If I have time, I would love to. I did with Tati before. I am overbooked at the moment. Right now, I have a lot of couture orders that we are working on, but there’s also the collection for buyers, and the winter collection as well. You have to cheat a little bit to catch up. It’s a lot of time spent for a single client.
And you have to remain free?
If I were not free, I would not do it.
But you have to have several palaces and yachts in the Mediterranean to be a successful designer today. (Both laugh.)
Listen, I have a house in Tunisia that I never live in or use. I am always here. I go to bed over there and come back down here tomorrow to work. Where are the needs for palaces and yachts? I mean, there is furniture delivered downstairs that are still in boxes.
Yes, I saw the boxes in the hallway near the kitchen being used as counters.
I spend time with friends. We lunch and dine every day together. It’s like a family where you drop by and stay for lunch. Usually fifteen to twenty people come to eat here everyday. And when dinner is over, I go back up to the studio and work until about three in the morning. I turn on the TV as I work. Sometimes I watch National Geographic. I mistakenly think I visited a place because I had seen it on TV. Once I was describing the minute details of the Bosphorus and the palaces to a friend who was leaving for Turkey as if I had been there. [It was just] on TV the night before.
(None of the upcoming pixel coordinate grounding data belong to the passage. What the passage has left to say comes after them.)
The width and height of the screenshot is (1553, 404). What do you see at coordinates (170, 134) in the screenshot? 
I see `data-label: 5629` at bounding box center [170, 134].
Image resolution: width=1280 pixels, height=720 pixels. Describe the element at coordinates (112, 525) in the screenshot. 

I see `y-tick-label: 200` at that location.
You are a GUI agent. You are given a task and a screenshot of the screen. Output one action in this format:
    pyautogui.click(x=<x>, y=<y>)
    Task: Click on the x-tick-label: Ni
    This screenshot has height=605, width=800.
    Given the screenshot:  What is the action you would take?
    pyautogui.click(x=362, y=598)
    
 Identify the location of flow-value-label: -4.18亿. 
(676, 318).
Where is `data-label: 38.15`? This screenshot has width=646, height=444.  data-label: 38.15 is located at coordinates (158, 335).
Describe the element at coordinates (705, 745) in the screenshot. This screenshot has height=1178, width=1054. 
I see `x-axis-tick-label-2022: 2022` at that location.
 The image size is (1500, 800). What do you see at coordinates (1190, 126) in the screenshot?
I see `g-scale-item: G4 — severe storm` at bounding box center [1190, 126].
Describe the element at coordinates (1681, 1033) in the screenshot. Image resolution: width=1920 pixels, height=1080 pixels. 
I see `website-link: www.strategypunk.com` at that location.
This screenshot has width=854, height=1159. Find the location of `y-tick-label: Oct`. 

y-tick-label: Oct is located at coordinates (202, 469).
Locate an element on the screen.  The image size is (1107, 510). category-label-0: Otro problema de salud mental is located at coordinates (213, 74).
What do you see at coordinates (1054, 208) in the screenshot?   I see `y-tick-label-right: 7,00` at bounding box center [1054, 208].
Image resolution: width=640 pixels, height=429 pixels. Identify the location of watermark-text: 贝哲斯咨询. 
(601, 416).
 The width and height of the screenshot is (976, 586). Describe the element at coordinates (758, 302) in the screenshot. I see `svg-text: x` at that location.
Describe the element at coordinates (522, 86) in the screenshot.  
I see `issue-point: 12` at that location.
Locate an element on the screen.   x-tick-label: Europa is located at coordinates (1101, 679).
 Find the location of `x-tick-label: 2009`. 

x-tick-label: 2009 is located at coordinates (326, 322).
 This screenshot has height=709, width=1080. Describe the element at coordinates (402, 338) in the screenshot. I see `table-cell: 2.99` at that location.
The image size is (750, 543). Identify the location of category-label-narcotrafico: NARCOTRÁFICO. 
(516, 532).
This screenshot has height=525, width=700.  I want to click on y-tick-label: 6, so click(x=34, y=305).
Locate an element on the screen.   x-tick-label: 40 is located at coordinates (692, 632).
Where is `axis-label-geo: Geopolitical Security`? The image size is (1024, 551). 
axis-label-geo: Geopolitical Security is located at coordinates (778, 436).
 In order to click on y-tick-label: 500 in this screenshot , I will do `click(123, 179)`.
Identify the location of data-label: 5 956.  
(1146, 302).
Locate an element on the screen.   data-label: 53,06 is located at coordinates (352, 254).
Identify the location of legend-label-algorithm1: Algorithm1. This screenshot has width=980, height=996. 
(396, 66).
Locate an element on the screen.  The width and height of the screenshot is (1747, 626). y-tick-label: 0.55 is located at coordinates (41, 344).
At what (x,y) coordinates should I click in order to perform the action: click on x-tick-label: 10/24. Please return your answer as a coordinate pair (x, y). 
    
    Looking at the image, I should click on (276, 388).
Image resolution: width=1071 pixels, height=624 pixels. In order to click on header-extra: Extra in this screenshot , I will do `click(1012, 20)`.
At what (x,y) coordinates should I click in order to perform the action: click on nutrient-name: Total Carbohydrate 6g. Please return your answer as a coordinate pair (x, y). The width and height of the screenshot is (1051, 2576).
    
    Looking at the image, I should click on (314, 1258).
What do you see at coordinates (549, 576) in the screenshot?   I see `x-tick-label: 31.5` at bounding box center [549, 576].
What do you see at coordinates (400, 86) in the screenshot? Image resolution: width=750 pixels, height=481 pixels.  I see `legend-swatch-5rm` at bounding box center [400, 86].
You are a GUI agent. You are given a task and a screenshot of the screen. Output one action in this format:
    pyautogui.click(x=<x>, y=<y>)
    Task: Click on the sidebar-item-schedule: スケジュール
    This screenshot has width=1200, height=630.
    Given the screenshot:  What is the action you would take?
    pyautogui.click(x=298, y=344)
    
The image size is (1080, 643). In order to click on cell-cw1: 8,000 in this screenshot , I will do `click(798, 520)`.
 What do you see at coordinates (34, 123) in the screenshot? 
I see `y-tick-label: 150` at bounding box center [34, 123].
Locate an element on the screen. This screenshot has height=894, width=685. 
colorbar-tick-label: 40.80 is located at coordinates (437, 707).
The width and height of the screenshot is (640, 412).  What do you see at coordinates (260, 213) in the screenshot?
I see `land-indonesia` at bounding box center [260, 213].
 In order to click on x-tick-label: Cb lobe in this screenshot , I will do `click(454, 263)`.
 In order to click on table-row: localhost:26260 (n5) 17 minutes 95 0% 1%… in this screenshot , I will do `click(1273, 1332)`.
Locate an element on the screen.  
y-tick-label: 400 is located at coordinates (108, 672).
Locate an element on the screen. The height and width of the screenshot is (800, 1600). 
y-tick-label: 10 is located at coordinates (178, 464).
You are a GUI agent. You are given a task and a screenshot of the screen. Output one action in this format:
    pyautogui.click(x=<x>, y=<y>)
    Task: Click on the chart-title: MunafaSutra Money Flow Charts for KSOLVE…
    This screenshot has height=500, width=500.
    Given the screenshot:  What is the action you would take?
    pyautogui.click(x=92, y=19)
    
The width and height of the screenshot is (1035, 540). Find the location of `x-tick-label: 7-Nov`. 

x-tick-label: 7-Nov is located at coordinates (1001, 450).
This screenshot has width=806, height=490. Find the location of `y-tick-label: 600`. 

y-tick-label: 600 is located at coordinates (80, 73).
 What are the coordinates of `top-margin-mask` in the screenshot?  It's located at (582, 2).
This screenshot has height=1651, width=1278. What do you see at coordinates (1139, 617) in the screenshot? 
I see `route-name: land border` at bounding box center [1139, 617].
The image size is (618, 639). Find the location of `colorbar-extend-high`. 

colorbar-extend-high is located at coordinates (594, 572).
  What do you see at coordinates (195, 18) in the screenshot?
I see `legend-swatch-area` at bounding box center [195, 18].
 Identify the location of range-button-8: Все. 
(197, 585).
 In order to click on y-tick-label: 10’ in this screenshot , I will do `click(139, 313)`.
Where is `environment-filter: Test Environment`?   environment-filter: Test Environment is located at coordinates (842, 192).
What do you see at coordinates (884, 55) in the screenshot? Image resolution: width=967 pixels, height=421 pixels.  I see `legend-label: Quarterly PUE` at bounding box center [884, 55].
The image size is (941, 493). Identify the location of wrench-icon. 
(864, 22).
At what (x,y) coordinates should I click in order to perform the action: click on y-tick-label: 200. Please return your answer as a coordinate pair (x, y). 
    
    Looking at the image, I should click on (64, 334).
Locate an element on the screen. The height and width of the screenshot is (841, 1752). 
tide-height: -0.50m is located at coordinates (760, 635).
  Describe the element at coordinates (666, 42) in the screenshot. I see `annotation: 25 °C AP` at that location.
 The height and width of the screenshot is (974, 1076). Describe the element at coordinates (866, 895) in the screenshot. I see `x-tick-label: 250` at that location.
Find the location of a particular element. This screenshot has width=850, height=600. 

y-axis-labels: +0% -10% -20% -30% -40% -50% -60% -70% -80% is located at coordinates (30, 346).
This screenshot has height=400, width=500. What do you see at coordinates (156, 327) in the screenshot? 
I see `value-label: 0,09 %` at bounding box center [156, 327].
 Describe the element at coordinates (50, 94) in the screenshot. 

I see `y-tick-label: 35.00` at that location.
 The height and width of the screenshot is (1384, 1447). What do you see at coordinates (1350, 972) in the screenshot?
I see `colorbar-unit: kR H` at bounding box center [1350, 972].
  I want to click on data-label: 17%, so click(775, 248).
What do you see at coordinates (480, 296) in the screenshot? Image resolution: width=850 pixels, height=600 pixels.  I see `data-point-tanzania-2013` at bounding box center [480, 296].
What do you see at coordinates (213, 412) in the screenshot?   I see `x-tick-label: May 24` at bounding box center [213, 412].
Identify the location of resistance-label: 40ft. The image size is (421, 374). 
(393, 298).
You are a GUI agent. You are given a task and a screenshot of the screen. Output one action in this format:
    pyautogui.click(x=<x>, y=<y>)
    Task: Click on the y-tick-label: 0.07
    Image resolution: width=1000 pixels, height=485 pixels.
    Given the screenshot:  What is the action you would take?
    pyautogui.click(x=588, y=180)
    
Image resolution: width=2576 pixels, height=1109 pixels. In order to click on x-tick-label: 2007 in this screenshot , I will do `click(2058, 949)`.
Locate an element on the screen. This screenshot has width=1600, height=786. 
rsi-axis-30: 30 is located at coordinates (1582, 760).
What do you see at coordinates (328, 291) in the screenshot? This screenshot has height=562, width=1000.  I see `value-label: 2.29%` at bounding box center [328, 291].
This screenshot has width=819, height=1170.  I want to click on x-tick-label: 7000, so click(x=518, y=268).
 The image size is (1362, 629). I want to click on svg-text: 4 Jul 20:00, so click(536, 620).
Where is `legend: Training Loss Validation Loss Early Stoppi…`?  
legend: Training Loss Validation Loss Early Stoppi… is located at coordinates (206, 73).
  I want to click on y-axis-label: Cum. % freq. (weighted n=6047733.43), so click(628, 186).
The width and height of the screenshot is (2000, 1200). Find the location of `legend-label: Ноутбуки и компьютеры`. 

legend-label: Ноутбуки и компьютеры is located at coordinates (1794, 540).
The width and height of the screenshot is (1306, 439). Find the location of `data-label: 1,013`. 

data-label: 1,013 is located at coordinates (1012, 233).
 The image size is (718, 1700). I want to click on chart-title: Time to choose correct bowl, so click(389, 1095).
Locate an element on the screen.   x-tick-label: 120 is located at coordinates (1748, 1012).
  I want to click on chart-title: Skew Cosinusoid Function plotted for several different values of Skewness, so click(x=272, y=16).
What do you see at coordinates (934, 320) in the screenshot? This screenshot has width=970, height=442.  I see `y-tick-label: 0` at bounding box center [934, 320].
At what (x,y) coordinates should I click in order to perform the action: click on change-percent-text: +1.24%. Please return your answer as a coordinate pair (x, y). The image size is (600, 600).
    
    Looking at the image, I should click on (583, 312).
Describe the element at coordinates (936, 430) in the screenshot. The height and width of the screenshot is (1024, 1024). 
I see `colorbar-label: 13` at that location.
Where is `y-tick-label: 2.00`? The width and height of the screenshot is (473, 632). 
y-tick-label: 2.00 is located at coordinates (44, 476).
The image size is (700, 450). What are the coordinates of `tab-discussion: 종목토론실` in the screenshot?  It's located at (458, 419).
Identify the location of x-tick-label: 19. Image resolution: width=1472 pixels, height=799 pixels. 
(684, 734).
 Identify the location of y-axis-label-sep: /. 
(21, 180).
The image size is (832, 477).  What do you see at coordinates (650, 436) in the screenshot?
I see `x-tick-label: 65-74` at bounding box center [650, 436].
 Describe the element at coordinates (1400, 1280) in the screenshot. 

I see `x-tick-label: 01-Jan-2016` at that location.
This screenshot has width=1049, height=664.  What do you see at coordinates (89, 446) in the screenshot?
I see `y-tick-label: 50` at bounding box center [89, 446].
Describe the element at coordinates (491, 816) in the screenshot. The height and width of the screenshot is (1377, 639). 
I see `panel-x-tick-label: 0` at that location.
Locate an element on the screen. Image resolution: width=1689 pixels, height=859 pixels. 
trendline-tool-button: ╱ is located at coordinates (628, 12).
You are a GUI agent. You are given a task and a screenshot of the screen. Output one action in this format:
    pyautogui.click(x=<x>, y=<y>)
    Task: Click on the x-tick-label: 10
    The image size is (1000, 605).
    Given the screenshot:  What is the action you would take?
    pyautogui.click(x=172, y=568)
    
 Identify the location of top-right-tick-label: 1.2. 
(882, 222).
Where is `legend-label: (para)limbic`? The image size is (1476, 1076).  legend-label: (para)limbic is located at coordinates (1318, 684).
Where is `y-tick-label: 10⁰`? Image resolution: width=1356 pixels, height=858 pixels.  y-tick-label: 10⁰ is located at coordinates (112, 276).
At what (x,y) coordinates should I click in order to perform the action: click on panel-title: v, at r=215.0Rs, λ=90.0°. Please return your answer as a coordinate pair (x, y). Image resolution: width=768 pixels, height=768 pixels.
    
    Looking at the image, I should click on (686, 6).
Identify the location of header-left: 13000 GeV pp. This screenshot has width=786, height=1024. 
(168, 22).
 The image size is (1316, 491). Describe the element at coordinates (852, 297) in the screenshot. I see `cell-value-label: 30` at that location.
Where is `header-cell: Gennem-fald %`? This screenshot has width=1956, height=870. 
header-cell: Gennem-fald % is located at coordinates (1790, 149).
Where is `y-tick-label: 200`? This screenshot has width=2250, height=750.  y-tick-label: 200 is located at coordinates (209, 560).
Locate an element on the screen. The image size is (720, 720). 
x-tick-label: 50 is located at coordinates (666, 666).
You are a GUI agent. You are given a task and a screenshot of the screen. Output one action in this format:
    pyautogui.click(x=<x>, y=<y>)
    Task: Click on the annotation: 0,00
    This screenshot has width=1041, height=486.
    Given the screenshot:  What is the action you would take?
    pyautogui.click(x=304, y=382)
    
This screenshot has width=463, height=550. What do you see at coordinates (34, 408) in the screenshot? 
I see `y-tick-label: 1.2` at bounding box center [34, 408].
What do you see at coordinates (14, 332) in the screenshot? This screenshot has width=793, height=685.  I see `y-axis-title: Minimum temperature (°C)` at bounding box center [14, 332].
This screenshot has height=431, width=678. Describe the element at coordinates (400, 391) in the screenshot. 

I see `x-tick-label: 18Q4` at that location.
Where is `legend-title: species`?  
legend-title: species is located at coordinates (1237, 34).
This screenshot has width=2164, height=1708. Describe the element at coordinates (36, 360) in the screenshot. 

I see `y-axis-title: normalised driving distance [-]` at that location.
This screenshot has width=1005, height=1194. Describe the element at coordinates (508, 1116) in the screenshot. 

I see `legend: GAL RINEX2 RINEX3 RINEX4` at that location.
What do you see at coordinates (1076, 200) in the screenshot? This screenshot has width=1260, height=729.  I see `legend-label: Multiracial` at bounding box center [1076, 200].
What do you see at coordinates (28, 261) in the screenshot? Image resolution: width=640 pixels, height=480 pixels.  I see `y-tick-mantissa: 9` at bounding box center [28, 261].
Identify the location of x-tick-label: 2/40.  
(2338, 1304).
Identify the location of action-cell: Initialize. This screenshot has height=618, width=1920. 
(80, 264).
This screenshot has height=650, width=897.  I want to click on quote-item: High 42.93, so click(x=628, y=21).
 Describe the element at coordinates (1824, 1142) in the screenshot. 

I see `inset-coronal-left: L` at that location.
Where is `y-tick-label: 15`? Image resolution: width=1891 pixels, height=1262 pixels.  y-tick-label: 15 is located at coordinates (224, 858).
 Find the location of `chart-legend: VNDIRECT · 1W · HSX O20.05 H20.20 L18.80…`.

But a boat in the Mediterranean?
What am I going to do with a boat? Fashion is not the same way as before where designers would shut themselves in their house and work on collections. Now so much is done outside due to lack of time. And couture is just evening and wedding clothes. Young rich women can find everything in ready-to-wear shops. Couture should continue so that the main d’oeuvres remain. You can no longer spend hours and hours on one thing anymore. Sometimes ready-to-wear techniques are better than couture so those skills have to change.
I think there’s less of the human experience of fashion.
Precisely.
Just past 2 a.m., we walked down the staircase, back into the store, now completely dark save for the lights emanating from upstairs, to the front gate. I wondered as I walked on the dark rue de Moussy what modern fashion would be like if other designers had followed Alaïa’s unique road. Is his model even feasible? In this age of globalization, the small artisan fashion designer house as a business model is surely an anomaly, but maybe not obsolete.
Mr. Alaïa’s absolute devotion to his craft is admirable and distinctive. I came to understand from Le Patron that fashion is not art; it’s not an intellectual endeavor ripe for endless analysis. Rather, fashion is an emotional response on how to contain a human body. That’s the Alaïa experience of contemporary fashion.